À Montréal, il sera responsable des défenseurs, peut-être aussi un peu du désavantage numérique. Il aura un travail crucial d'enseignement à faire auprès des jeunes, surtout sans Shea Weber avant la mi-décembre. D'ailleurs, il a accueilli le choc de la blessure à Weber avec sérénité. Il a d'abord eu une pensée pour Weber, puis il s'est consolé en se disant que le moment de l'opération lui offrait un peu de temps pour penser à des solutions.

Victor Mete a déjà attiré son attention pour un plus grand rôle. Pour Richardson, la LNH est de plus en plus accueillante pour les petits défenseurs capables de bouger la rondelle. Il a d'ailleurs vu au développement d'un défenseur de gabarit similaire, Chris Wideman.

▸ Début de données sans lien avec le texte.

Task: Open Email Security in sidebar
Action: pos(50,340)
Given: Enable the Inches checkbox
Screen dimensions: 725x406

«J'ai dit à Wideman de regarder Erik Karlsson. Place le joueur dans une position inconfortable, puis enlève-lui la rondelle. Tu ne gagneras pas une bataille contre un joueur comme Milan Lucic. Trouve comment arrêter le joueur adverse par ta vitesse, puis quand il regarde ailleurs, enlève-lui la rondelle et décampe.»

Communication

Richardson est au gymnase tous les jours, pour donner l'exemple. Il remet l'équipement parfois pour se mesurer aux joueurs, par plaisir. Il croit même qu'il pourrait encore jouer une période, mais pas plus.

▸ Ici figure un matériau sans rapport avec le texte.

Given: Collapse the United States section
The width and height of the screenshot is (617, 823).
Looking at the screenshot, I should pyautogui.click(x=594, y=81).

Plusieurs fois durant sa discussion avec les journalistes, Richardson parle de communication. C'est d'ailleurs l'un des aspects les plus intrigants de l'homme. Malgré tellement de hockey, tellement d'années dans le milieu, il semble très à jour dans sa relation avec la nouvelle génération de joueurs.

«La manière dont le monde évolue, tu ne peux plus seulement crier des ordres. Je me garde en forme, je joue encore. Je veux participer aux entraînements, les joueurs respectent ça. Je veux écouter ce qu'ils ont à me dire. Je ne vais pas seulement leur dire quoi faire puis fermer ma porte. C'est la LNH, on doit avoir des résultats, mais on doit aussi comprendre ce que vivent les joueurs.»

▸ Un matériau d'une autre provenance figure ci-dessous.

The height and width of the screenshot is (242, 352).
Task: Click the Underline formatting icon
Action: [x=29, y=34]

Cette importance du dialogue vient peut-être aussi de la tragédie que sa famille a vécue en 2010, quand sa fille Daron s'est donné la mort. L'incident a fait grand bruit aux quatre coins de la LNH. Richardson a depuis fait de la santé mentale l'une des causes de sa vie, et il entend bien continuer à le faire à Montréal, avec le mouvement Do it for Daron.

«Ça ne partira jamais de ma vie, et comme ça ne partira jamais, aussi bien s'en servir. Le hockey est une belle plateforme. Les jeunes qui ont joué pour moi à Ottawa, Binghamton, avec les Islanders ont toujours appuyé les événements. Nous voulons transmettre le message de santé mentale chez les jeunes et de prévention du suicide. Le monde va vite, avec les technologies, tout peut chavirer rapidement.»

On attend toujours la révolution sur la glace, mais pour l'instant, Richardson s'inscrit parfaitement dans cette nouvelle mouvance qui a amené à Montréal Dominique Ducharme et Joël Bouchard. Il a laissé une excellente première impression. Intéressant.